Context-Specific Dosing Regimens

Hydrodynamic Tail Vein (HDTV) Injection Models

In studies using HDTV-injected wild-type C57Bl/6 mice, researchers employed a dose of 100 μg per mouse administered intraperitoneally on days 0, 3, 6, and 9 after HDTV injection. This schedule represents a relatively frequent dosing approach with treatment occurring every 2-3 days during the acute experimental phase.

Atherosclerosis Models

For long-term treatment in apolipoprotein E-deficient mice fed a western diet, a different strategy was used. Mice received α-ICOSL antibody twice a week for 6 weeks. This represents a more sustained, lower-frequency dosing regimen appropriate for chronic disease models where prolonged ICOSL blockade is desired.
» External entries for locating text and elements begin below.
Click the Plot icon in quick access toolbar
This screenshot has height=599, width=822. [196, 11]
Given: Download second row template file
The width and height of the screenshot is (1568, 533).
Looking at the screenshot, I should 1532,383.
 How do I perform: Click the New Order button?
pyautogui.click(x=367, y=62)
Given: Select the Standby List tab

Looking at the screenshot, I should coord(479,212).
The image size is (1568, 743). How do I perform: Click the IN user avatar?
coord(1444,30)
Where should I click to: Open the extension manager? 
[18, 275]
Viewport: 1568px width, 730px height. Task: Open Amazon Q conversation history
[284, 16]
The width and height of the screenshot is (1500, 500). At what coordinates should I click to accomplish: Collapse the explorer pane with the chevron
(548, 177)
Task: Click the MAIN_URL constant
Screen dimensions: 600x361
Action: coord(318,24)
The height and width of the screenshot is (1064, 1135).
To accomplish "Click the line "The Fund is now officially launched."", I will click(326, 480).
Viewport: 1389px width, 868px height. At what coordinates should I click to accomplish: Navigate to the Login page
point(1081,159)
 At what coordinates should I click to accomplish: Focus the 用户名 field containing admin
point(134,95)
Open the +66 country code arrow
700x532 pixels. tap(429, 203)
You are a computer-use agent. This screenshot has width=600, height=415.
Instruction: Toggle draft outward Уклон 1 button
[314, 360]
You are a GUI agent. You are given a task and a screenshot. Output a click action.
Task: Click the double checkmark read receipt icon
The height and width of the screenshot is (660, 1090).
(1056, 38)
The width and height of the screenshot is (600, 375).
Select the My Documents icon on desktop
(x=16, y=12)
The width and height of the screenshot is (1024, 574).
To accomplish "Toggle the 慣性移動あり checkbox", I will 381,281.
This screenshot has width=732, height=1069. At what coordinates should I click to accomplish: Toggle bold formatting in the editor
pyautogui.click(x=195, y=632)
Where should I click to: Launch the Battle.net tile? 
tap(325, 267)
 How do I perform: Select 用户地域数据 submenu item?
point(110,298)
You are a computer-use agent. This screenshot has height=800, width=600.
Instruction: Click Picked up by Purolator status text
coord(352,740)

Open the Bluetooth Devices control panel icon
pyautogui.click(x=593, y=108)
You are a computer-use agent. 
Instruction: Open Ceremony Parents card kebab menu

ADAM10-Mediated Shedding Studies

When investigating ICOSL shedding on B cells, researchers utilized a sub-optimal dose of 10 μg per mouse administered every other day. This notably lower dose compared to the 100 μg standard was deliberately chosen to reduce exposure levels while maintaining sufficient biological activity to observe experimental effects.

Comparison to Related Antibodies

The dosing of HK5.3 differs from other immune checkpoint and depletion antibodies commonly used in mouse models. For instance, anti-CTLA-4 antibodies typically use 100-250 μg per mouse every 3 days, while CD4 or CD8 depletion antibodies require 200-250 μg per mouse administered 2-3 times per week. The variability in HK5.3 dosing—from 10 μg to 100 μg—reflects the different biological endpoints being measured, whether complete ICOSL blockade or partial modulation of the ICOS-ICOSL pathway is required.